(DATA SUPPLIED):
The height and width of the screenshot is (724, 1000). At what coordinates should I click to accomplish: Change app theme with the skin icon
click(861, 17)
---
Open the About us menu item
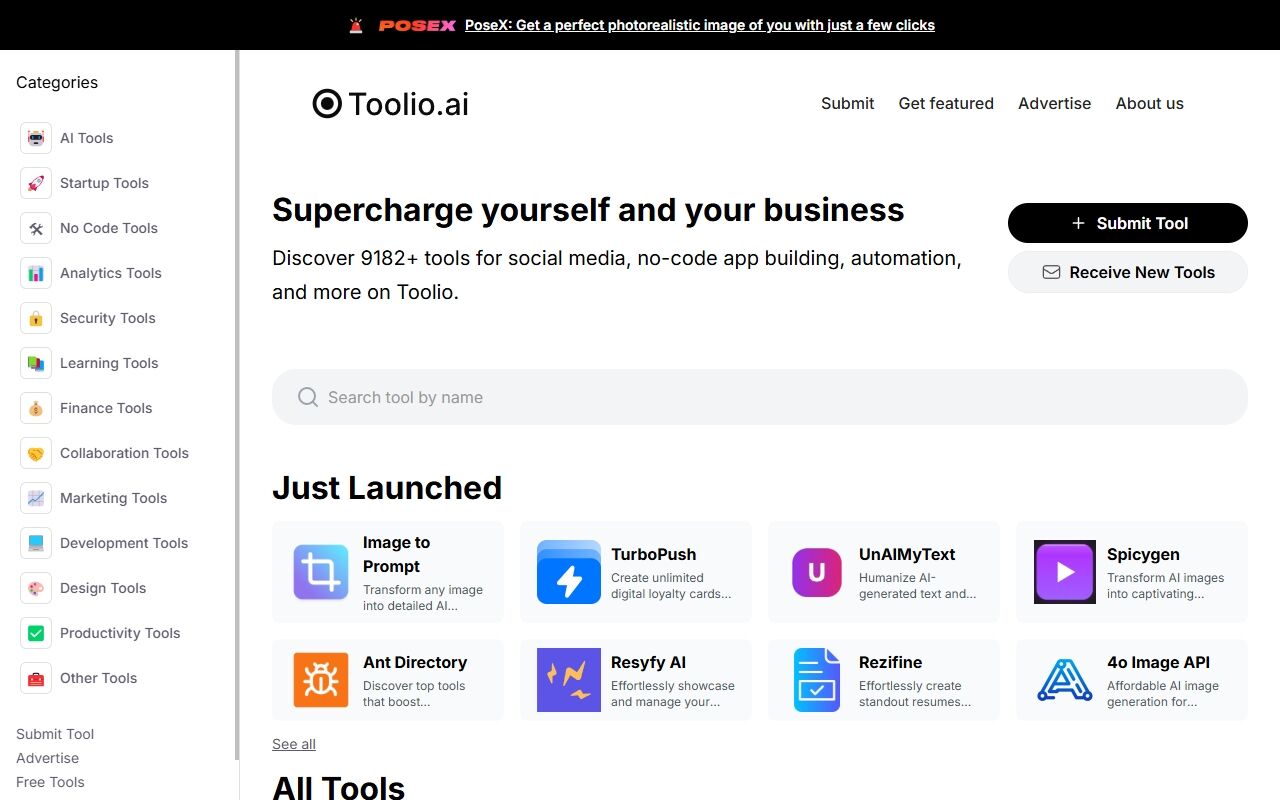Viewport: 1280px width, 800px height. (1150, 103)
--
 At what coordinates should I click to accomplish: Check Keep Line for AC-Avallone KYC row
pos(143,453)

(SHORT TASK):
Reproduce the lines from the one with "The height and" up to and including the one with "click(861, 17)", keeping the requests. Scale each coordinate in the answers by 2.4, rounding to whole numbers with halves going up, and leave the numbers in the requests unchanged.

(THE REPLY):
The height and width of the screenshot is (724, 1000). At what coordinates should I click to accomplish: Change app theme with the skin icon
click(2066, 41)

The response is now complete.